# Start of Material supplied

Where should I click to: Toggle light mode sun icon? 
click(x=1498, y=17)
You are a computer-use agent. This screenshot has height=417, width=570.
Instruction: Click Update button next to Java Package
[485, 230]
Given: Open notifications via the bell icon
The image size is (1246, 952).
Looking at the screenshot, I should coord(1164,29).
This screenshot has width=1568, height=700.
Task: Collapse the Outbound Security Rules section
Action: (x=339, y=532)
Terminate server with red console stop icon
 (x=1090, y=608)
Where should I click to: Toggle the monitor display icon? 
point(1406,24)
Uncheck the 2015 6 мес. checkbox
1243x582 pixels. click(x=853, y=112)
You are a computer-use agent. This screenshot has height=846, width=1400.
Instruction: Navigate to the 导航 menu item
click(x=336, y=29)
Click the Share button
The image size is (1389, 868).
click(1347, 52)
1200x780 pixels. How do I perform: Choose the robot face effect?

# End of Material supplied

Format every line of the items above as a JSON list of strings, one string per line, omitting blank lines.

> **Answer in full**
[
  "Where should I click to: Toggle light mode sun icon? ",
  "click(x=1498, y=17)",
  "You are a computer-use agent. This screenshot has height=417, width=570.",
  "Instruction: Click Update button next to Java Package",
  "[485, 230]",
  "Given: Open notifications via the bell icon",
  "The image size is (1246, 952).",
  "Looking at the screenshot, I should coord(1164,29).",
  "This screenshot has width=1568, height=700.",
  "Task: Collapse the Outbound Security Rules section",
  "Action: (x=339, y=532)",
  "Terminate server with red console stop icon",
  " (x=1090, y=608)",
  "Where should I click to: Toggle the monitor display icon? ",
  "point(1406,24)",
  "Uncheck the 2015 6 мес. checkbox",
  "1243x582 pixels. click(x=853, y=112)",
  "You are a computer-use agent. This screenshot has height=846, width=1400.",
  "Instruction: Navigate to the 导航 menu item",
  "click(x=336, y=29)",
  "Click the Share button",
  "The image size is (1389, 868).",
  "click(1347, 52)",
  "1200x780 pixels. How do I perform: Choose the robot face effect?"
]